== Goal of the exercise ==
Your task is to filter the data below down to the lines holding "computer".
-- Material shown follows --
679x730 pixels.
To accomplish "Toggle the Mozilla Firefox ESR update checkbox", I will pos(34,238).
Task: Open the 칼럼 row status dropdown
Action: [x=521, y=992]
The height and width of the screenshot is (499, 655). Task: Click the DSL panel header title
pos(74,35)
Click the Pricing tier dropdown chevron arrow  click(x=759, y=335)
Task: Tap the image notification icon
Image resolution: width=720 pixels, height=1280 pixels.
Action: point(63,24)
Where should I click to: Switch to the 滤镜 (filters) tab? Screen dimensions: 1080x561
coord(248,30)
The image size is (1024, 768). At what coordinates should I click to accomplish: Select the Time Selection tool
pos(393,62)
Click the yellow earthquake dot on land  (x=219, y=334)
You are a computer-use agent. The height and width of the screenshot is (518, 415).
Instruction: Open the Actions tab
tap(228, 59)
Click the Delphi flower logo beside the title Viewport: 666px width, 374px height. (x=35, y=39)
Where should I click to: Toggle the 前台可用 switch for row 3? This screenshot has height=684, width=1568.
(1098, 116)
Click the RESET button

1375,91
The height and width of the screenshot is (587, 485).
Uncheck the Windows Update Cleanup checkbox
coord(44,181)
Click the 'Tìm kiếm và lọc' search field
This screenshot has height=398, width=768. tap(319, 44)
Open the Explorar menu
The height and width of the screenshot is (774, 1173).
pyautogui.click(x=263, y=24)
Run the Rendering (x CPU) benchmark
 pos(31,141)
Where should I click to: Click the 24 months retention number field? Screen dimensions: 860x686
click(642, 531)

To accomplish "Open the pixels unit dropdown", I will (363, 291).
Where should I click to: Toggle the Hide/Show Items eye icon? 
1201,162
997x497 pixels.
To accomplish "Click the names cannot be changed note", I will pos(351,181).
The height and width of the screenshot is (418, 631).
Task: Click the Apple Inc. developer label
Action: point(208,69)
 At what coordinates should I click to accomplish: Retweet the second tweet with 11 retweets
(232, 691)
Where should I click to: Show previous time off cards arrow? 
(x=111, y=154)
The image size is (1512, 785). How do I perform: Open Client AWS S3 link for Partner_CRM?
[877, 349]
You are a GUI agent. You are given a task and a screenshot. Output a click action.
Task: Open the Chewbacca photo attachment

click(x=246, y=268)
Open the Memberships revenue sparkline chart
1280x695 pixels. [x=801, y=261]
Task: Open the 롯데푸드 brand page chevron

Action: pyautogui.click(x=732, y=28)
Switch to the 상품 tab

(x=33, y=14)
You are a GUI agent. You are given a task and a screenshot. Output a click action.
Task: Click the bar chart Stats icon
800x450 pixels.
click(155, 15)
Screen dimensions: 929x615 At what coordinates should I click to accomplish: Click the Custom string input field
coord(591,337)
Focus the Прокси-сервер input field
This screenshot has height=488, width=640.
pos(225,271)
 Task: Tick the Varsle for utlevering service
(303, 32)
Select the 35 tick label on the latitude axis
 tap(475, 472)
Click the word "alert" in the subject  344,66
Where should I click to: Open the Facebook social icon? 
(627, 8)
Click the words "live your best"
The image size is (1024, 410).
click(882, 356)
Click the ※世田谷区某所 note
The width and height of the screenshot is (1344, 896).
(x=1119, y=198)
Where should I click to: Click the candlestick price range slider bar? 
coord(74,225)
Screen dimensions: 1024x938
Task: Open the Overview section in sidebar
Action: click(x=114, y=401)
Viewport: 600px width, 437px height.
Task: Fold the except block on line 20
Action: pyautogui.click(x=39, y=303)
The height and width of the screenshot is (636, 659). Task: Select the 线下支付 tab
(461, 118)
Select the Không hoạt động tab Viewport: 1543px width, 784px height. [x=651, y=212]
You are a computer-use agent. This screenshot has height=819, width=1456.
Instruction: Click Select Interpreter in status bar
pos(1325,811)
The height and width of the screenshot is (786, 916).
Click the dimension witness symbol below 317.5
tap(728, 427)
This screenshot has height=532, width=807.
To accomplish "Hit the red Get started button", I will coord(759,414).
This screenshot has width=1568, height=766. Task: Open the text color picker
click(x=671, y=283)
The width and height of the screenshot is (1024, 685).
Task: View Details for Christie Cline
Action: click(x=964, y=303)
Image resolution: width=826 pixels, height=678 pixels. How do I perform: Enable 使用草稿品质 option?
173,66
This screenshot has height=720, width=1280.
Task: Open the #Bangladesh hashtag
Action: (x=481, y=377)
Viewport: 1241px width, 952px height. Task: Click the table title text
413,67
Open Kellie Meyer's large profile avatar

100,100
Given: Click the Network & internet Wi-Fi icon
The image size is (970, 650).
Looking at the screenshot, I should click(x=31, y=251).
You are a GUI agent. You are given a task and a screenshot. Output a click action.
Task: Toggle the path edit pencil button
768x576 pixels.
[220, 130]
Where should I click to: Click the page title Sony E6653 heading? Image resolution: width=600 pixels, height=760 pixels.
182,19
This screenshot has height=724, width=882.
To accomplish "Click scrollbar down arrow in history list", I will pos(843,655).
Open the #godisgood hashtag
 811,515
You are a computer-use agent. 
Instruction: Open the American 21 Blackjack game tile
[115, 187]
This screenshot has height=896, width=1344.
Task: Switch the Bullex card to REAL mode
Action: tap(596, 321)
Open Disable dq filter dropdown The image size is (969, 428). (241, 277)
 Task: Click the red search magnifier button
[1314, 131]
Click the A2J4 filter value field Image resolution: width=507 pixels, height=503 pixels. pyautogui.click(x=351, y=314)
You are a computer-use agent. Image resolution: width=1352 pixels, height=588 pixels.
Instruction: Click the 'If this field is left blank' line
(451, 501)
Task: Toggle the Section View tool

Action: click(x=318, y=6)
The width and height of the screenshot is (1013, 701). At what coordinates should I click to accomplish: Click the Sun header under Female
-- Material shown concluded --
== Answer for the task ==
You are a computer-use agent. The height and width of the screenshot is (518, 415).
You are a computer-use agent. This screenshot has height=819, width=1456.
You are a computer-use agent. 
You are a computer-use agent. Image resolution: width=1352 pixels, height=588 pixels.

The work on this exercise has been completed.